→ REQUIRED WORK
In each of the rows below, swap "Output" for "Produce" and write the text out again with nothing else changed, leaving out the pictures.

* * * * *

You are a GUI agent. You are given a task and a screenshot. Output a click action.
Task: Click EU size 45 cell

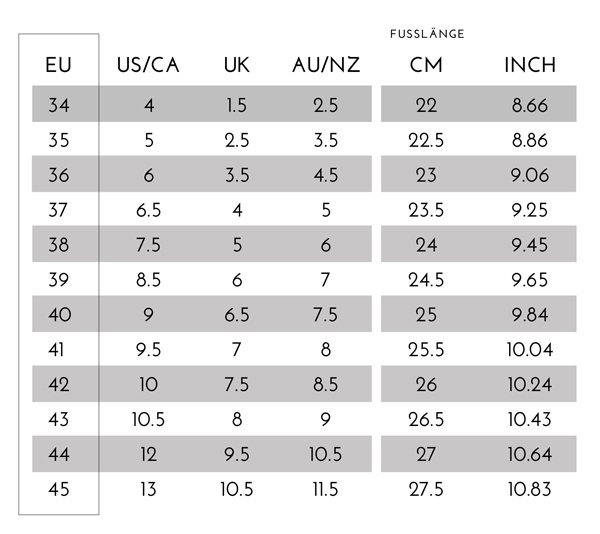pos(59,490)
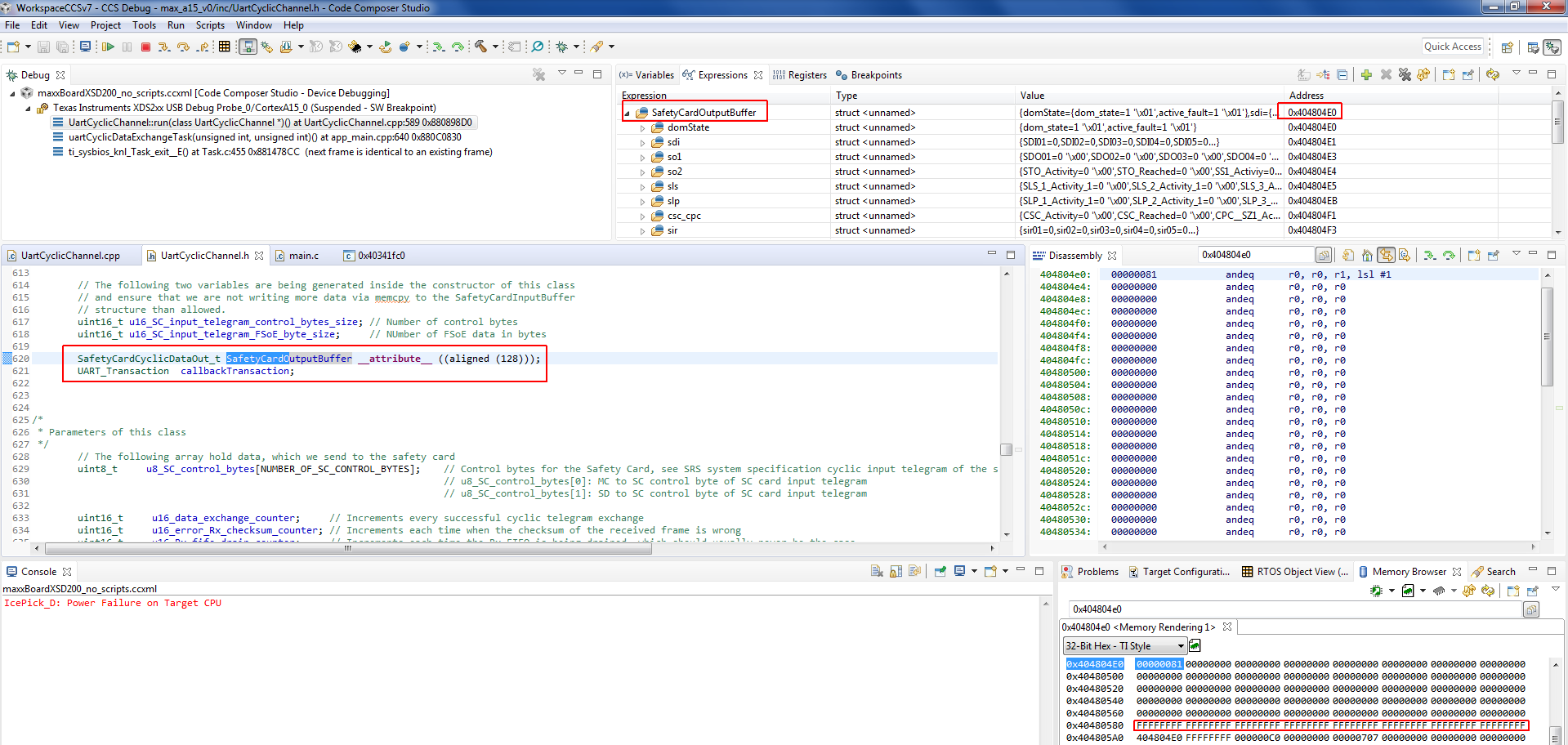This screenshot has height=745, width=1568.
Task: Toggle breakpoint marker on line 620
Action: click(7, 359)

* * * * *

→ CORRECT OUTPUT
You are a GUI agent. You are given a task and a screenshot. Produce a click action.
Task: Click EU size 45 cell

pos(59,490)
This screenshot has height=745, width=1568.
Task: Toggle breakpoint marker on line 620
Action: click(7, 359)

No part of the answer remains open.